It turns out I was completely wrong about what was going on with my faulty sensor readings. It took me weeks to figure it out, partly due to my own carelessness. Here are some thing I tried that did not work:
- Piece by piece, I replaced every physical part of the system. That includes even things like the little breadboard that holds the ESP32 and the jumper wires that connect everything together.
- I changed the update intervals for the two sensors. My hypothesis was that there might be a weird timing error where device access on the I2C bus was overlapped. I had been using 30 seconds for the TSL2591 and 60 seconds for the BME280. I changed both of them to nearby prime numbers so that they would very rarely want to be read at the same point in time.
- I moved the BME280 to a separate pair of I2C pins. The ESP32 supports two separate I2C busses, and most of the GPIOs can be configured to be SDA/SCL.
- I changed my scripting around so that the ESPHome "interval" was used to ask the sensors for updates sequentially with short pauses in between. My hypothesis was that I could force access to the I2C bus to be a single device at a time.
- I switched the TSL2591 from powersave mode to always on. In powersave mode, the device shuts down between readings and needs to go through an ADC integration cycle of about 600 ms before values can be read.
- I changed the I2C bus frequency to a couple of different values.

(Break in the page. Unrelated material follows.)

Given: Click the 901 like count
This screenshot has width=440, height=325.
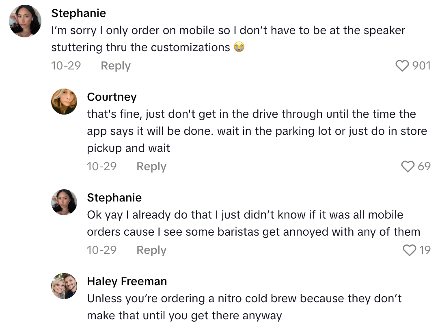Looking at the screenshot, I should tap(421, 66).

- With the idea that heat on the TSL2591 might be affecting the whole system, I used some screws and nuts to make stand-offs to hold the TSL2591 board a half inch or so away from the glass. Hee's a picture:
- I removed the TSL2591 completely away from the water heater glass and just had it watching a little lamp.
- I modified the scripting so that if a value was not actually read from either sensor, I would reset the I2C bus and the sensors. You can do that in a lambda call. Weirdly, that sometimes worked and sometimes rebooted the ESP32.
- I added a text sensor to make it easier for me to monitor what was going on without tailing the ESPHome log all the time. The same script that sends the messages over MQTT updates that text sensor with the same value. This is a standalone system, but since I also run Home Assistant, it's easy to monitor all the sensors, view a logbook of changes, view history, etc. I used the special text value "RESET_I2C" (just for the text sensor) so it was easy for me to see when that activity kicked in.
- I modified the script to notice whether things got better after resetting I2C. If not, and it carried on for more than a few minutes, I used another special text value "REBOOT_ME" for the text sensor. Early on, I got tired of tromping up and down the basement stairs just to cycle the power, so I plugged things into a WiFi-controlled smart socket that I could toggle from Home Assistant. I also set up a Home Assistant automation that would watch for the "REBOOT_ME" text and then cycle the power. I felt pretty smart about that, but I never actually saw it happen.
# This is an explicit text sensor that gets the same value as the # message we send to waterwatcher. No explicit update interval because # a value gets published when we do the rest of the flame status # processing. text_sensor: - platform: template name: "${node_name} flame status text" id: i_flame_status_text icon: mdi:fire update_interval: never
- I set up another device that was an identical twin. It has the same model of ESP32 board, the same model of TSL2591, and the same ESPHome configuration (other than the node name). I had it laying around on my desk, and it worked perfectly. That was odd since the parts were those that I replaced early on in the troubleshooting.
- I moved the twin down to the basement, and it started being flaky. Could it be something like a few degrees colder temperature, trace amounts of natural gas fumes, lack of cosmic rays, ...?
OK, if you've read this far, you may have already guessed. The problem was the USB power supply that I was using. I assume it was marginal but worked OK for a year or two. Then it degraded for some reason to become "not OK". But wait, I had replaced the power supply as one of the many physical things in the system. Both the original and the replacement were just old phone chargers that I pulled out of my junk box. It looks like I replaced Crap with Also Crap. When I finally plugged the ESP32 into a high-quality USB power supply, things instantly became rock steady and stable.